Cierra la primera etapa del proyecto de intervenciones con una pieza de la artista española María Cerdá Acebrón, en la entrada del Museo Jumex.
La exposición “Querido lector, no lea” de Ulises Carrión salió del Museo Jumex. Cruzó el muro invisible de la institucionalidad, ese que pone distancia con el espectador. Lo hizo a través de 60 carteles fluorescentes montados en la explanada del recinto.
Cada uno tenía escrito una reflexión sobre la obra del artista veracruzano. Una frase del público sobre su experiencia dentro del museo que sirvió de enlace entre la institución y el espectador. Un puente entre quienes están fuera y quienes adentro.
Fue la intervención de la artista María Cerdá Acebrón (Madrid, 1984), titulada Circulación, con la que termina la primera etapa del proyecto Satélite, una iniciativa autogestiva de la curadora Violeta Horcasitas.
El ejercicio, que realizó fue ajeno al programa de actividades del Museo Jumex con la intención de alterar el proceso habitual de producción y exhibición de una obra de arte. Alterar, pues, la estabilidad del espacio oficial.
Cerdá Acebrón recolectó las frases a través de entrevistas con personas que visitaron la exposición. Preguntó en específico sobre cuatro obras: Querido lector, no lea, Gossip, Scandal and good manners, A book, y los registros de sonido reunidos en una sola sala. A partir de las declaraciones del público, la artista reconstruyó estas mismas piezas en el exterior del museo. Una extensión de la muestra, y, a la vez, una lectura periférica.
Para la artista es un juego sin aviso: “Es jugar a abrir un espacio que es el propio museo. Y se trata de jugar en un espacio sin permiso.

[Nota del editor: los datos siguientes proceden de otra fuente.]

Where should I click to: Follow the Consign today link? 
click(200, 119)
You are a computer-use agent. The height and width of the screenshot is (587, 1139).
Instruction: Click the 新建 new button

Entonces los carteles son los fragmentos de esas cuatro piezas que crean una experiencia fuera de la sala de exposición para quienes no entran, y también una lectura distinta para quienes sí entraron y conocen esas obras”. Propuesta que en cierta medida cumplió el objetivo al detener el paso de las personas, muchas sin intención de entrar al museo; algunas curiosos se atrevieron a preguntar.
De eso se trata el proyecto Satélite, apuntó Horcasitas: extender los límites de un museo, cuestionar las maneras de exhibición, reflexionar sobre los procesos creativos, analizar la relación institución-espectador. “De alguna forma pienso que el museo tiene que transformarse porque seguimos en el mismo modelo de hace años, llegar y ver una obra montada en muro; no quiero decir que todas las exposiciones tienen que ser interactivas, sino ofrecer otros diálogos”, explicó.